# [What to do]
Print nothing but the lines below starting at the line that holds "Select the Fischverkäufer thumbnail" and ending at the line that holds "Click the 0.63347", including both, each exactly as written.

(Stored data entries)
╔══

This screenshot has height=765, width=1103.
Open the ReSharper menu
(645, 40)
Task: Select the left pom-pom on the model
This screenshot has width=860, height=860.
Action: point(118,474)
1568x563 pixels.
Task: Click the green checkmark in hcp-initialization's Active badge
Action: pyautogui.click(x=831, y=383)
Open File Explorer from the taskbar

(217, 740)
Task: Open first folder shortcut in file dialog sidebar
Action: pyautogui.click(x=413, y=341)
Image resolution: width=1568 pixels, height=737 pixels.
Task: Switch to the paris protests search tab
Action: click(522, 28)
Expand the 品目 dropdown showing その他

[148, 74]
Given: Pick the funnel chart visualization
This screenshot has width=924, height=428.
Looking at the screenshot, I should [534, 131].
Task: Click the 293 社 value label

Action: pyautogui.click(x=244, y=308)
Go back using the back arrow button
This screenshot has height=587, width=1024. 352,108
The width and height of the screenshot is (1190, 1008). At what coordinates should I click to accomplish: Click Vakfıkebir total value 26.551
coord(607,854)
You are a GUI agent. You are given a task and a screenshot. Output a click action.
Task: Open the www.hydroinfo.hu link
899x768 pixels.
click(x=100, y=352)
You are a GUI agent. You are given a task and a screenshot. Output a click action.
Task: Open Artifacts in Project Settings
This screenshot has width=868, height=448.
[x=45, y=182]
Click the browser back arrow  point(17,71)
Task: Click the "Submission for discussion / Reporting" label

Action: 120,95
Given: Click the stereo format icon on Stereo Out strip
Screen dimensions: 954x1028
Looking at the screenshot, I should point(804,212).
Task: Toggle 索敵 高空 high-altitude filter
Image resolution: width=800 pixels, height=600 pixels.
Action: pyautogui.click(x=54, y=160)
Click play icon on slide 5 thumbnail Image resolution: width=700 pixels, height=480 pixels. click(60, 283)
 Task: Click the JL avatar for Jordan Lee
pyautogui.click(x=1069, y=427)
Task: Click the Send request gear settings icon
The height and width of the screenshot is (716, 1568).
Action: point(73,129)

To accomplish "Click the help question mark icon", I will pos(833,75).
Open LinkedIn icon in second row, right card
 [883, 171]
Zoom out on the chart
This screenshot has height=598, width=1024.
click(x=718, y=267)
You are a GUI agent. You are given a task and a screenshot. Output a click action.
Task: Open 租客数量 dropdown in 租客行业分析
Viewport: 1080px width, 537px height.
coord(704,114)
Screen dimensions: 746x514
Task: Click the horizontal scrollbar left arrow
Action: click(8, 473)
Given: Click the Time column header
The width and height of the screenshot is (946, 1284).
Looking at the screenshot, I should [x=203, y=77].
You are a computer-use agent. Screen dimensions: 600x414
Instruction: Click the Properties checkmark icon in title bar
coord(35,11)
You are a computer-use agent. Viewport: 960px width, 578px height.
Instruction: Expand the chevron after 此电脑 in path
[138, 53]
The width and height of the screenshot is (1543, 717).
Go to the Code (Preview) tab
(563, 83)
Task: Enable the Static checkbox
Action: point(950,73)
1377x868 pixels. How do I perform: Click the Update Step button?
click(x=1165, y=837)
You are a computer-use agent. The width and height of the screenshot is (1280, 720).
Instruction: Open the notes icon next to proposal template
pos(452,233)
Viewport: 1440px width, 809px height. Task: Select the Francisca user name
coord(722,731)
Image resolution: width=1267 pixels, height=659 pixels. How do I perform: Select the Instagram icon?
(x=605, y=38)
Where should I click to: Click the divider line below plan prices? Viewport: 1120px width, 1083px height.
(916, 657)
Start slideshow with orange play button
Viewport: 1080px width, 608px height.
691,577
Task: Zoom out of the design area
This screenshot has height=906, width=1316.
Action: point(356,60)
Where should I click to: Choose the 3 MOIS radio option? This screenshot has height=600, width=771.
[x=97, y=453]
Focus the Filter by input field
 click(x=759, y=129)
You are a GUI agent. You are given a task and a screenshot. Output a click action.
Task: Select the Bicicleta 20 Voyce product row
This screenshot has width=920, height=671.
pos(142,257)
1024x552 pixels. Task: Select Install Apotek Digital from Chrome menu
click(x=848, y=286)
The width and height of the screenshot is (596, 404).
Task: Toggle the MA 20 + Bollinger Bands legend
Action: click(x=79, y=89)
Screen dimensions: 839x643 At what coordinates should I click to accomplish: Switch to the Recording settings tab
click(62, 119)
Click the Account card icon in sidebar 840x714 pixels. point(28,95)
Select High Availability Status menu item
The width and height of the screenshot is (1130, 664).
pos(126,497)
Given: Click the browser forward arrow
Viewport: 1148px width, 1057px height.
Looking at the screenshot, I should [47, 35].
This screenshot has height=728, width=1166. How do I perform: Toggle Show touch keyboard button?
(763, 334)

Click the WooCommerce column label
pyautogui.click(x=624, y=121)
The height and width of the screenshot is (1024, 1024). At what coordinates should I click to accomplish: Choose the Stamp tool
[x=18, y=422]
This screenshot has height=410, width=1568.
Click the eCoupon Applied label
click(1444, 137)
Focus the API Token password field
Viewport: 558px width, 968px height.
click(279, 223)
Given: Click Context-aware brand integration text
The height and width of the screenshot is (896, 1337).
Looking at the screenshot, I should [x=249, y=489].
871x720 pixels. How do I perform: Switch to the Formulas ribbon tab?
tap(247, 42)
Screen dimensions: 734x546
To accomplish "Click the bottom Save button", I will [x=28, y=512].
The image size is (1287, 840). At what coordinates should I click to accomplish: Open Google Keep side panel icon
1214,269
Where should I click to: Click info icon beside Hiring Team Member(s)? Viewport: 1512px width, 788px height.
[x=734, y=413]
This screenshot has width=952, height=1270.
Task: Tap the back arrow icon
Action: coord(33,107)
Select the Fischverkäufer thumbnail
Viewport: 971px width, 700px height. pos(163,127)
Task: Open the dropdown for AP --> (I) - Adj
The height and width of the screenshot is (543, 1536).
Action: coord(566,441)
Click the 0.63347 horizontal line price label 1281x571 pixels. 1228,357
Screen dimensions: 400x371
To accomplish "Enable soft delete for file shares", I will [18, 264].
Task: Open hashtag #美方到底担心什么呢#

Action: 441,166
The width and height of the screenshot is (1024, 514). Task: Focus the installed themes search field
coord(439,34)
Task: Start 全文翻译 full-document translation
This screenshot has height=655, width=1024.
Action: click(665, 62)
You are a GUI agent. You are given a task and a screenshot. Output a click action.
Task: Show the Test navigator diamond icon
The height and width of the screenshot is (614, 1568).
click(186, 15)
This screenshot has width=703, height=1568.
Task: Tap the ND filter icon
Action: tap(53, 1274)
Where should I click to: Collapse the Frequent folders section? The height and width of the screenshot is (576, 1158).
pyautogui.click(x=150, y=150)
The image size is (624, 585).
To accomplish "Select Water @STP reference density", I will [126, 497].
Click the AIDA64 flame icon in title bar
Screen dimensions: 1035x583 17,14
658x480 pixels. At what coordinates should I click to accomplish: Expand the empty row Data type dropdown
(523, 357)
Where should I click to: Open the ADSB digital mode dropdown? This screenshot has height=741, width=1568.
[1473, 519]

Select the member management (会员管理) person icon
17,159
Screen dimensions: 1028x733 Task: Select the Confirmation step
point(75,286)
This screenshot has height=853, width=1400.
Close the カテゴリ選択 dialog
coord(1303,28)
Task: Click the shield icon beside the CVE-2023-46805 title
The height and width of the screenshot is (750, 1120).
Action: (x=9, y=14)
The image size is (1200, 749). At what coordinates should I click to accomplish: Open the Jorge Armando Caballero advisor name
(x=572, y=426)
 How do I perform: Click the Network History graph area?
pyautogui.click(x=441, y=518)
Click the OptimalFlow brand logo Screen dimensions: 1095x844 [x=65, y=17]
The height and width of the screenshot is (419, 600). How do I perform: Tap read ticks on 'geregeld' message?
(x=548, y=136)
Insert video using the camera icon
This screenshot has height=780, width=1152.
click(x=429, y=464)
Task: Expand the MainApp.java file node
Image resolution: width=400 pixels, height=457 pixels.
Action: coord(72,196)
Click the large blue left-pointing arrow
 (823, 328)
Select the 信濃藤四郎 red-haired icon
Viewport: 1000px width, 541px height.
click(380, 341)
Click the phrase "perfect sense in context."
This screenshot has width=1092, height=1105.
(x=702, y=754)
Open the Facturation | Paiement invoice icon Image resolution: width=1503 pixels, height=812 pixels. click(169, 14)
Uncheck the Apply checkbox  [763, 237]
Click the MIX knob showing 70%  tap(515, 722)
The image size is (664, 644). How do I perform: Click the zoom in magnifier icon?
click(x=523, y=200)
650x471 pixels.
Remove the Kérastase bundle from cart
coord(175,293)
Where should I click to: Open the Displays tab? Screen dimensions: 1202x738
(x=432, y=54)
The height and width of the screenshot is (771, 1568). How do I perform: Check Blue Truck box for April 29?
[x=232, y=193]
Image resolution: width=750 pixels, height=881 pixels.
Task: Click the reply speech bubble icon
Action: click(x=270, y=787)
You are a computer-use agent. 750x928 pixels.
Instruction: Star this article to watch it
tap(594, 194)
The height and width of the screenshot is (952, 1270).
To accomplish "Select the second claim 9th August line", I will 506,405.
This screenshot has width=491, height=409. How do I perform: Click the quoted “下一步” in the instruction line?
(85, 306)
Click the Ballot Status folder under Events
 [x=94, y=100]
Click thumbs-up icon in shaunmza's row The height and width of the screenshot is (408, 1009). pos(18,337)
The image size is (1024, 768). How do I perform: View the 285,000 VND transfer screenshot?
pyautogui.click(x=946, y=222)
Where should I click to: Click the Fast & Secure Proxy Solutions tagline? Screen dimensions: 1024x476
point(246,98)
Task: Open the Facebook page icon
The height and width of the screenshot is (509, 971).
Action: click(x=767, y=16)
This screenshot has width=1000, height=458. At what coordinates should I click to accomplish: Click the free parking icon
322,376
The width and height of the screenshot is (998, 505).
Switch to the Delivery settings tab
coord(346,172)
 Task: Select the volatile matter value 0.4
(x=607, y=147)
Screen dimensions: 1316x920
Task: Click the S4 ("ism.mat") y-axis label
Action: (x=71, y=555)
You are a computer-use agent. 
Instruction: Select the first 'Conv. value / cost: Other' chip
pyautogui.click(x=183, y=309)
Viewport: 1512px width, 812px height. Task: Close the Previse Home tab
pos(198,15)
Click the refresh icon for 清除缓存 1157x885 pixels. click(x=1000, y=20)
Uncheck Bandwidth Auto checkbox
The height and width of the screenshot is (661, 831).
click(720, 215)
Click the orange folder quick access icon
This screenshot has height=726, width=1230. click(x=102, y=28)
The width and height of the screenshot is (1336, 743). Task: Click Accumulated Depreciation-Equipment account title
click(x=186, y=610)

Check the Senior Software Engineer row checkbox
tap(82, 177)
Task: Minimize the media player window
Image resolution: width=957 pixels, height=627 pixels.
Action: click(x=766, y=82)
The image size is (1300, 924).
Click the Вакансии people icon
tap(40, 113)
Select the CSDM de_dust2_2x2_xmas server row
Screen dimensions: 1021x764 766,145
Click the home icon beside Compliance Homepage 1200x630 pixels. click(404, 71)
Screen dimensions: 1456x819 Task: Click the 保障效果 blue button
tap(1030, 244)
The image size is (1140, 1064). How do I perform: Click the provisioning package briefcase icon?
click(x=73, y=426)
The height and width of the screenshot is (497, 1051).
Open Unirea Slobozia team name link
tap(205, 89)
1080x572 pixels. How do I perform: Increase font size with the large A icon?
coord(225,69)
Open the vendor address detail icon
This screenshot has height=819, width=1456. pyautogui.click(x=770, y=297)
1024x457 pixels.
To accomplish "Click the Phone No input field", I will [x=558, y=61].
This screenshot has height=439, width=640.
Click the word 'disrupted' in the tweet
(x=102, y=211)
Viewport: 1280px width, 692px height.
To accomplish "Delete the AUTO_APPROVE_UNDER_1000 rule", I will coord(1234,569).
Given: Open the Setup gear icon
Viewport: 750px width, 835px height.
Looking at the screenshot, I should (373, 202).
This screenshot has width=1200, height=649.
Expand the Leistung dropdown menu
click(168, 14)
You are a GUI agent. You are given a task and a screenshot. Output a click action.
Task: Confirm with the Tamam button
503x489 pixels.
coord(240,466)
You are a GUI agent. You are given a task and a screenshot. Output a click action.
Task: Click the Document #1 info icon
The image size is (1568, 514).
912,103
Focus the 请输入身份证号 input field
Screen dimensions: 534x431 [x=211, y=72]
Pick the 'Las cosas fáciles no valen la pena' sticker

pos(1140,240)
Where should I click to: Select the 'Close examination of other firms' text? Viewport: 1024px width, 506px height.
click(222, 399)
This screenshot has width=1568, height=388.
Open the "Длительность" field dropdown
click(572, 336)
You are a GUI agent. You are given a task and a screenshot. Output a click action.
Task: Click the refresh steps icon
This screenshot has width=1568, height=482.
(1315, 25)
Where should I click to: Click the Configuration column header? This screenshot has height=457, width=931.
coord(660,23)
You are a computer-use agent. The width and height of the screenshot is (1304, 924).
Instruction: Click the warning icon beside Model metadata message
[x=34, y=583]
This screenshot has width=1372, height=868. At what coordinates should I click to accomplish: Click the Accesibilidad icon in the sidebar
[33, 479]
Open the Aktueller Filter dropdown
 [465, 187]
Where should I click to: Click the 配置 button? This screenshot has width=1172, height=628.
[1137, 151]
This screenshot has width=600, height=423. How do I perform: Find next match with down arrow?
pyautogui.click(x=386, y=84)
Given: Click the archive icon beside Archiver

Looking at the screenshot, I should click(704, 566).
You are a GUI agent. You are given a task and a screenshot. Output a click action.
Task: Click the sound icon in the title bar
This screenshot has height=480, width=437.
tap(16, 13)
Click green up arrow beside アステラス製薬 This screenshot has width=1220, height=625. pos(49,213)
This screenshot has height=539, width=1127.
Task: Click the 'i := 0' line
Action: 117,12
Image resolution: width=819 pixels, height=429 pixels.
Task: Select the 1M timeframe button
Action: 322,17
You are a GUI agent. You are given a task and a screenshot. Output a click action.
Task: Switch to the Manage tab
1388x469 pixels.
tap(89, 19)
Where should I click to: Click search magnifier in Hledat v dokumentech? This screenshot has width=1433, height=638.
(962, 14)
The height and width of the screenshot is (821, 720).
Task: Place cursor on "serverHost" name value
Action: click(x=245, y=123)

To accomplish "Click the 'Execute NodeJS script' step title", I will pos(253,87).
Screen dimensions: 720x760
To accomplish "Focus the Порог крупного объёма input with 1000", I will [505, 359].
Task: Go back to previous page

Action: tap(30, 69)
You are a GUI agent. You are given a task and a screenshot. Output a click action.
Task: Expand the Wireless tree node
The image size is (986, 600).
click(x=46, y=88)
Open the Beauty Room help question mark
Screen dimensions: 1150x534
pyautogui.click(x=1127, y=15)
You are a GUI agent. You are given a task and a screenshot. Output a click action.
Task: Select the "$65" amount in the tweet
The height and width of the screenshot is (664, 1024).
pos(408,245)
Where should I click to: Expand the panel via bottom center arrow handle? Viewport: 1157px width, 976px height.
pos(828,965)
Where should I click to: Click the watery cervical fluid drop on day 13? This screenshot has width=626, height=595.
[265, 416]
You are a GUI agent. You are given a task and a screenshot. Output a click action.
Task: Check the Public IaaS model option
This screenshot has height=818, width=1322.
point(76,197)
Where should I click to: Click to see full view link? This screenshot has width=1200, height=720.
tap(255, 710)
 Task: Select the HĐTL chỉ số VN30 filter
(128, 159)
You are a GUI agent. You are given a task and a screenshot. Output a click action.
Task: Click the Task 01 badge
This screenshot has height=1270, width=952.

╚══

# [Response below]
Select the Fischverkäufer thumbnail
Viewport: 971px width, 700px height. pos(163,127)
Task: Open the dropdown for AP --> (I) - Adj
The height and width of the screenshot is (543, 1536).
Action: coord(566,441)
Click the 0.63347 horizontal line price label 1281x571 pixels. 1228,357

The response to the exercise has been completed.